══ Exercise data
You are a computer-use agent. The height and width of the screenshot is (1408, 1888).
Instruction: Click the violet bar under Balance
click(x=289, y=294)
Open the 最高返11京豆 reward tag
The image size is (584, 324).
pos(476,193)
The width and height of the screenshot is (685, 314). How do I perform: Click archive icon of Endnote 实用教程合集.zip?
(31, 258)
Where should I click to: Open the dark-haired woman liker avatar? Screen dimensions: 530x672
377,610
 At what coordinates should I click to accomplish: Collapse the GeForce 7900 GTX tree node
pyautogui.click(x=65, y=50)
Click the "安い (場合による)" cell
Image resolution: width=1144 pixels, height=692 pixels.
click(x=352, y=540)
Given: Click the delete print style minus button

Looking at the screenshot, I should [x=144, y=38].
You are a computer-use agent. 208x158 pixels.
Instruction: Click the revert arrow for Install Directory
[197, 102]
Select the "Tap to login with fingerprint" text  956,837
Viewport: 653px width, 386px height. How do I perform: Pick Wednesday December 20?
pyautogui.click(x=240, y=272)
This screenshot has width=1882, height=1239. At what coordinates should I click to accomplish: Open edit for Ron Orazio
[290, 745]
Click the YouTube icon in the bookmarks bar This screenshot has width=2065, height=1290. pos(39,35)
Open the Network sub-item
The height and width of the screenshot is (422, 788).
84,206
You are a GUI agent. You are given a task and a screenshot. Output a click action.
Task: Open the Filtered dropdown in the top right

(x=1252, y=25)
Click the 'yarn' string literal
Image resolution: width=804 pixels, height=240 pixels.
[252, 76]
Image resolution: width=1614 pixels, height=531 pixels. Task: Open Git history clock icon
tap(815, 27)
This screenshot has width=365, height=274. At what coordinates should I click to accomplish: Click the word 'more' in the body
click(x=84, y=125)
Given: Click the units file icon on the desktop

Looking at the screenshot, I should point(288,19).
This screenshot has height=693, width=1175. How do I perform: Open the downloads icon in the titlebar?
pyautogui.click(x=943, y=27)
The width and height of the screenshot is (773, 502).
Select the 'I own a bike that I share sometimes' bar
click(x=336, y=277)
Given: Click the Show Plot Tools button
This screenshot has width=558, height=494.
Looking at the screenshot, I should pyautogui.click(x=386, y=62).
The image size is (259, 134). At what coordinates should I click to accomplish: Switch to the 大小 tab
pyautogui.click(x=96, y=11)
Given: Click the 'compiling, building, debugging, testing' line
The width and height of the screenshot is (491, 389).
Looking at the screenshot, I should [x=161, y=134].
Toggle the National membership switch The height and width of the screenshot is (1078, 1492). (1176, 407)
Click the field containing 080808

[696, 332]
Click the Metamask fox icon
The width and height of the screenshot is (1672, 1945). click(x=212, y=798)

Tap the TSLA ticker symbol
════
## Work instructions
Can you put every line of the records above into a Markdown table with the columns "Number" and "Line," skipping blank lines?

## The solution
| Number | Line |
|---|---|
| 1 | You are a computer-use agent. The height and width of the screenshot is (1408, 1888). |
| 2 | Instruction: Click the violet bar under Balance |
| 3 | click(x=289, y=294) |
| 4 | Open the 最高返11京豆 reward tag |
| 5 | The image size is (584, 324). |
| 6 | pos(476,193) |
| 7 | The width and height of the screenshot is (685, 314). How do I perform: Click archive icon of Endnote 实用教程合集.zip? |
| 8 | (31, 258) |
| 9 | Where should I click to: Open the dark-haired woman liker avatar? Screen dimensions: 530x672 |
| 10 | 377,610 |
| 11 |  At what coordinates should I click to accomplish: Collapse the GeForce 7900 GTX tree node |
| 12 | pyautogui.click(x=65, y=50) |
| 13 | Click the "安い (場合による)" cell |
| 14 | Image resolution: width=1144 pixels, height=692 pixels. |
| 15 | click(x=352, y=540) |
| 16 | Given: Click the delete print style minus button |
| 17 | Looking at the screenshot, I should [x=144, y=38]. |
| 18 | You are a computer-use agent. 208x158 pixels. |
| 19 | Instruction: Click the revert arrow for Install Directory |
| 20 | [197, 102] |
| 21 | Select the "Tap to login with fingerprint" text  956,837 |
| 22 | Viewport: 653px width, 386px height. How do I perform: Pick Wednesday December 20? |
| 23 | pyautogui.click(x=240, y=272) |
| 24 | This screenshot has width=1882, height=1239. At what coordinates should I click to accomplish: Open edit for Ron Orazio |
| 25 | [290, 745] |
| 26 | Click the YouTube icon in the bookmarks bar This screenshot has width=2065, height=1290. pos(39,35) |
| 27 | Open the Network sub-item |
| 28 | The height and width of the screenshot is (422, 788). |
| 29 | 84,206 |
| 30 | You are a GUI agent. You are given a task and a screenshot. Output a click action. |
| 31 | Task: Open the Filtered dropdown in the top right |
| 32 | (x=1252, y=25) |
| 33 | Click the 'yarn' string literal |
| 34 | Image resolution: width=804 pixels, height=240 pixels. |
| 35 | [252, 76] |
| 36 | Image resolution: width=1614 pixels, height=531 pixels. Task: Open Git history clock icon |
| 37 | tap(815, 27) |
| 38 | This screenshot has width=365, height=274. At what coordinates should I click to accomplish: Click the word 'more' in the body |
| 39 | click(x=84, y=125) |
| 40 | Given: Click the units file icon on the desktop |
| 41 | Looking at the screenshot, I should point(288,19). |
| 42 | This screenshot has height=693, width=1175. How do I perform: Open the downloads icon in the titlebar? |
| 43 | pyautogui.click(x=943, y=27) |
| 44 | The width and height of the screenshot is (773, 502). |
| 45 | Select the 'I own a bike that I share sometimes' bar |
| 46 | click(x=336, y=277) |
| 47 | Given: Click the Show Plot Tools button |
| 48 | This screenshot has width=558, height=494. |
| 49 | Looking at the screenshot, I should pyautogui.click(x=386, y=62). |
| 50 | The image size is (259, 134). At what coordinates should I click to accomplish: Switch to the 大小 tab |
| 51 | pyautogui.click(x=96, y=11) |
| 52 | Given: Click the 'compiling, building, debugging, testing' line |
| 53 | The width and height of the screenshot is (491, 389). |
| 54 | Looking at the screenshot, I should [x=161, y=134]. |
| 55 | Toggle the National membership switch The height and width of the screenshot is (1078, 1492). (1176, 407) |
| 56 | Click the field containing 080808 |
| 57 | [696, 332] |
| 58 | Click the Metamask fox icon |
| 59 | The width and height of the screenshot is (1672, 1945). click(x=212, y=798) |
| 60 | Tap the TSLA ticker symbol |